● What needs to be done:
Please give the stretch of the listing from the line containing "Open the India country page" through the line containing "Looking at the screenshot, I should click(x=143, y=61)." as a numbered list, leaving out blank lines.

★ ★ ★ ★ ★

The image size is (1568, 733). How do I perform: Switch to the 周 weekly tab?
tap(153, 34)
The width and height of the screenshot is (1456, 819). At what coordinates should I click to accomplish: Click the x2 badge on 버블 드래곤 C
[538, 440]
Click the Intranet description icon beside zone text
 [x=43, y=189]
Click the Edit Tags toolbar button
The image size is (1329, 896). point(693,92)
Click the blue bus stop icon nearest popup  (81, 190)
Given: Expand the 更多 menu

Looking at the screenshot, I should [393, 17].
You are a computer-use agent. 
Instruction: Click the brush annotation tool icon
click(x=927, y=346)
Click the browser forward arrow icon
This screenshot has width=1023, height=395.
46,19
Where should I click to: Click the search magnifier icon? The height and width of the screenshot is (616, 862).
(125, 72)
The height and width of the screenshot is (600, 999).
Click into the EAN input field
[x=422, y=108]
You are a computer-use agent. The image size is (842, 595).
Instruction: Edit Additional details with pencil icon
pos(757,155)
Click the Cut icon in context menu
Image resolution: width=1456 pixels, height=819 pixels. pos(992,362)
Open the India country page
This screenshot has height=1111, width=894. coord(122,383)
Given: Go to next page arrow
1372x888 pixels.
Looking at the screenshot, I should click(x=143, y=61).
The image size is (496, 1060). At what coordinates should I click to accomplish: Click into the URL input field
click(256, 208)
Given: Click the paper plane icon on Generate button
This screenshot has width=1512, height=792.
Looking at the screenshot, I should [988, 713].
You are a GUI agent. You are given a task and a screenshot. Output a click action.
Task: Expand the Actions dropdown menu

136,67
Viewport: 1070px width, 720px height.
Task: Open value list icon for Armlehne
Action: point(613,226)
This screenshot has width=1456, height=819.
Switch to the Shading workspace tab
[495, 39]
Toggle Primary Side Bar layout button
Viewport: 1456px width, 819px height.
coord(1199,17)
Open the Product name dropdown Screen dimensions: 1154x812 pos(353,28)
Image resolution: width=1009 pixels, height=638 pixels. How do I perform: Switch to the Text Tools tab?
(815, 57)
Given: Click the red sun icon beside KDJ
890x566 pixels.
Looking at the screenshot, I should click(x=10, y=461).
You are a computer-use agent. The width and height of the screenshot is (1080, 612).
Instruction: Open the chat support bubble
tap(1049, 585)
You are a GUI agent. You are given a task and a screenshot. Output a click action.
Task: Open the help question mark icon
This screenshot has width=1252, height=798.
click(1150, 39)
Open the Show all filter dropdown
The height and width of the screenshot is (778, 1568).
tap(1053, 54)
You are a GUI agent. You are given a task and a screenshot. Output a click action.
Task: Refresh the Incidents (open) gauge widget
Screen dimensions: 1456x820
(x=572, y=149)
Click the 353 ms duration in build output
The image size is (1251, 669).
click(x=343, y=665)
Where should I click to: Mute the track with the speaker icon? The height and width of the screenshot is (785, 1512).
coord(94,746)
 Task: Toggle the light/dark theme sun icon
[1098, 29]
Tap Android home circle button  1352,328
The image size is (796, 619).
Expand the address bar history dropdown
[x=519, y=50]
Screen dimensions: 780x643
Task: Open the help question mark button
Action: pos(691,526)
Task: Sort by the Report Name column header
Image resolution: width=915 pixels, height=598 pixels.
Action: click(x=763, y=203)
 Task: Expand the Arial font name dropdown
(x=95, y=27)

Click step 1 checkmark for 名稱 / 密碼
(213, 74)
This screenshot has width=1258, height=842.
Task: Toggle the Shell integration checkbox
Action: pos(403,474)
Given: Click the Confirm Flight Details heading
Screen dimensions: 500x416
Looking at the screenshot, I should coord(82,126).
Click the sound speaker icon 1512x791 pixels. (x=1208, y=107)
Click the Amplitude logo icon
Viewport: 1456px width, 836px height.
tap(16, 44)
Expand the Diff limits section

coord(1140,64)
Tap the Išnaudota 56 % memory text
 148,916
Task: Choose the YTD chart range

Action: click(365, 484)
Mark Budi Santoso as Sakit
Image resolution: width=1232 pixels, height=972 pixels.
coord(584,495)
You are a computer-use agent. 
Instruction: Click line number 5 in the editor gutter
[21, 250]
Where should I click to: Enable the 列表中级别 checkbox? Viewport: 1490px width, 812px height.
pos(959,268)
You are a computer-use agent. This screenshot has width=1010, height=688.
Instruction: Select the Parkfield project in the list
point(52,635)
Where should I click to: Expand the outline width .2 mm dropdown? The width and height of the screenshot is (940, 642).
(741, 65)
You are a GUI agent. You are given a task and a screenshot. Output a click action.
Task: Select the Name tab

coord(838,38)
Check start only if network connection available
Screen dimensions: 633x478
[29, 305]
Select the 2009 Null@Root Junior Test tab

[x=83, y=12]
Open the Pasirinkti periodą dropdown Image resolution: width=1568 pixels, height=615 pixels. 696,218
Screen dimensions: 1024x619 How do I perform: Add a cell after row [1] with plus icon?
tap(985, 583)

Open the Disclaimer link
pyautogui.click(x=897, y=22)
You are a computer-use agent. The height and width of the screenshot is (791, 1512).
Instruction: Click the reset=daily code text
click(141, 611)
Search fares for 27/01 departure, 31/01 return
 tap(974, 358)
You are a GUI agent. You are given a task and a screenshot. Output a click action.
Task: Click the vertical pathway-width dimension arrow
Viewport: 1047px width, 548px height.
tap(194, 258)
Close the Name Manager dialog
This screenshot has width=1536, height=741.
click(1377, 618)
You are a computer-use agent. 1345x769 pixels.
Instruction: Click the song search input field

★ ★ ★ ★ ★

● Completed task:
1. Open the India country page
2. This screenshot has height=1111, width=894. coord(122,383)
3. Given: Go to next page arrow
4. 1372x888 pixels.
5. Looking at the screenshot, I should click(x=143, y=61).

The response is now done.